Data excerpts
---
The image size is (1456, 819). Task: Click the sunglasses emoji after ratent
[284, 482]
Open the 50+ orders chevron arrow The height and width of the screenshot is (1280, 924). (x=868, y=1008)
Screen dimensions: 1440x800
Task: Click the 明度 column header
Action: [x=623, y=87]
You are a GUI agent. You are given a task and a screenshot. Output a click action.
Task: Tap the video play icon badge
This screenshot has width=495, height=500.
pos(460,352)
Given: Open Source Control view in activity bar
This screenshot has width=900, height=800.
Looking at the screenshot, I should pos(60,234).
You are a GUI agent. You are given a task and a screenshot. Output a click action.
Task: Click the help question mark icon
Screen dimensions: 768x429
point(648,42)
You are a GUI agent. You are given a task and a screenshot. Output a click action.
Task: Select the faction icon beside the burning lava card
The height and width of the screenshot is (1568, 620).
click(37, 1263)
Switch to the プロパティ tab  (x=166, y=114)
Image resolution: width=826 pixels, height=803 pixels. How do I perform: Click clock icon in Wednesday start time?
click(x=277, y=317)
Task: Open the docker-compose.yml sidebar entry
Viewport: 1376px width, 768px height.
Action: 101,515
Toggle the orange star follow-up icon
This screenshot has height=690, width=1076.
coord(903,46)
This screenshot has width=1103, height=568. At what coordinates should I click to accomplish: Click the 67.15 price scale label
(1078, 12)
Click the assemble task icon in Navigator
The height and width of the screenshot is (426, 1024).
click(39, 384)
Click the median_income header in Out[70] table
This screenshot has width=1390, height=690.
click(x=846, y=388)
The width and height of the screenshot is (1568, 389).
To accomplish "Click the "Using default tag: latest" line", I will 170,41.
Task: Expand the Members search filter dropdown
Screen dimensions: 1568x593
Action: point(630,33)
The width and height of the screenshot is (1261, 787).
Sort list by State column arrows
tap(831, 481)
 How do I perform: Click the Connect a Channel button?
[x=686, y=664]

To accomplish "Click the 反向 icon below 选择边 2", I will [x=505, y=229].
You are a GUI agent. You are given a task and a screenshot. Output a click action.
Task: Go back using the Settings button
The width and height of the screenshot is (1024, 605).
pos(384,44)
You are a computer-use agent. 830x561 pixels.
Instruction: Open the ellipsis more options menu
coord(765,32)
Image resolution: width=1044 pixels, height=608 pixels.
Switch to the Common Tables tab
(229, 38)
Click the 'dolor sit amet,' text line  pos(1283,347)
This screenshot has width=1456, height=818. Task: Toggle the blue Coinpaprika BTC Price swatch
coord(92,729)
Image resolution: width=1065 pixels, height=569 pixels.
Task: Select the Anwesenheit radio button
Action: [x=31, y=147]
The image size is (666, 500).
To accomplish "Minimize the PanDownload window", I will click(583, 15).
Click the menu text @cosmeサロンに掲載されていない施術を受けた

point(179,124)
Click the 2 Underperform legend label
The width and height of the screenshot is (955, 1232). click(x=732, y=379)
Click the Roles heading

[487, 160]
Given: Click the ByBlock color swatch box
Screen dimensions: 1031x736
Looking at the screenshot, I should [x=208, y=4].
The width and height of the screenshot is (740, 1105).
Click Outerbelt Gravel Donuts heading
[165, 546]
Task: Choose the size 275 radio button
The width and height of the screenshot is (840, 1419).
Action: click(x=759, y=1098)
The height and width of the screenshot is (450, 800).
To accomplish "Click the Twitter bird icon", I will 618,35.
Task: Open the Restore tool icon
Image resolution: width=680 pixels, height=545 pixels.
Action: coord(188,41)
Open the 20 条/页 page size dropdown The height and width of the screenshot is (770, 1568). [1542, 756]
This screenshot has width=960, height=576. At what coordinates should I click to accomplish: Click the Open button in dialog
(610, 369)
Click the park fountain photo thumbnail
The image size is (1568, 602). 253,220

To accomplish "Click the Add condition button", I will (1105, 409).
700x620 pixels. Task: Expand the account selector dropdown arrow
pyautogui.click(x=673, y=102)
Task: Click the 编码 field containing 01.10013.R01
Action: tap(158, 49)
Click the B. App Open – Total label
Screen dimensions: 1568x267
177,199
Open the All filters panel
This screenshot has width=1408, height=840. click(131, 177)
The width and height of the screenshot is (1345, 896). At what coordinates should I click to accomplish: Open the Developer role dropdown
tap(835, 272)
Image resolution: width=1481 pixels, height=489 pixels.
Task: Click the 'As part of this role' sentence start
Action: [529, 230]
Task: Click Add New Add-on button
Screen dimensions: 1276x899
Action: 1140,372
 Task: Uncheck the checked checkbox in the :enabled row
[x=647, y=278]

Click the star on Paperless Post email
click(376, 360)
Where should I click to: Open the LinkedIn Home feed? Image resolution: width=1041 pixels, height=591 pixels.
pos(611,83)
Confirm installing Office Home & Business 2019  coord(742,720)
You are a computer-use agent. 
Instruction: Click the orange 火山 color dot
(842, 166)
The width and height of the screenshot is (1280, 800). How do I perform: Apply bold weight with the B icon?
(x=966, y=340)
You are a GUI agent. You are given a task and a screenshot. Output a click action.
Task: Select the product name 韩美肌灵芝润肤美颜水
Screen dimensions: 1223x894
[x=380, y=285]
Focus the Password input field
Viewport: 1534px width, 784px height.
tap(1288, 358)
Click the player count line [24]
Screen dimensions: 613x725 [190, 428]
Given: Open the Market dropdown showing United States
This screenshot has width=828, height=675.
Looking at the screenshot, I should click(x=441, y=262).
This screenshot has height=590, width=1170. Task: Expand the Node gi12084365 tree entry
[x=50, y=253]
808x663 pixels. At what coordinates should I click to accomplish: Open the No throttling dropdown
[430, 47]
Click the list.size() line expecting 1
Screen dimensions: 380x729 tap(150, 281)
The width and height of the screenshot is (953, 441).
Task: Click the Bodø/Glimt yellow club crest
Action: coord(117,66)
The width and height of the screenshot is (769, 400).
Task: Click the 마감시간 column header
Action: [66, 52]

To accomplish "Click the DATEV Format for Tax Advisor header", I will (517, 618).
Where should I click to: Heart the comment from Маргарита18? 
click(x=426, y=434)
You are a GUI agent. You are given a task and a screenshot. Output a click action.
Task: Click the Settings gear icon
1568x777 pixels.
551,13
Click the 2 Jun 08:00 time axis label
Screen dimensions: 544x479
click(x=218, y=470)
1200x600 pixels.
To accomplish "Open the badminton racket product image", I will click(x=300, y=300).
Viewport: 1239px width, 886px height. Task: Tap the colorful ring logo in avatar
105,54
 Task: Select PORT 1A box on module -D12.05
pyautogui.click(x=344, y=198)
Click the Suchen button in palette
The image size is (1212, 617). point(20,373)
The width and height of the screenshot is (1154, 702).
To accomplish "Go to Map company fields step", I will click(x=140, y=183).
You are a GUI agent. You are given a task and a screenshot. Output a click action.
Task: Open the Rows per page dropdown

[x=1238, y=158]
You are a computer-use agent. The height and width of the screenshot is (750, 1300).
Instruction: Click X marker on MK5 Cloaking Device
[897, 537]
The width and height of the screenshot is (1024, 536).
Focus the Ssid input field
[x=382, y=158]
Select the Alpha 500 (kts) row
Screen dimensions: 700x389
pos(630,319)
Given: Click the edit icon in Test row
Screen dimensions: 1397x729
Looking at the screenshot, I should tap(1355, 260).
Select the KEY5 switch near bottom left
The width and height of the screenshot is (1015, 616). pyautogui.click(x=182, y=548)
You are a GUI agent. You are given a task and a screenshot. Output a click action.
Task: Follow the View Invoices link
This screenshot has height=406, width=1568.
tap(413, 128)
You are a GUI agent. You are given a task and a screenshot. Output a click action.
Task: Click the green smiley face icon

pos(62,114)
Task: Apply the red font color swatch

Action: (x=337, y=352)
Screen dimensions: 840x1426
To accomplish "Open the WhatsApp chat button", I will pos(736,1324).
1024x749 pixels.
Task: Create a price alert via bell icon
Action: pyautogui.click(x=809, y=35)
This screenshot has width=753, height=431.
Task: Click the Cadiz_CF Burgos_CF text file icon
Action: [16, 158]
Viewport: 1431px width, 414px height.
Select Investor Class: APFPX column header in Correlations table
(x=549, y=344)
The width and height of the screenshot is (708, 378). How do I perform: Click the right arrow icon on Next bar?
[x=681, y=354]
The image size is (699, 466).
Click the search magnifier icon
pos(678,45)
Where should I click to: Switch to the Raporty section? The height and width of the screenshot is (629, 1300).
---
TASK REQUIREMENTS: If a line of the records above holds the word "computer", show it.

REPLY TO THE TASK:
You are a computer-use agent. 830x561 pixels.
You are a computer-use agent. 
You are a computer-use agent. The height and width of the screenshot is (750, 1300).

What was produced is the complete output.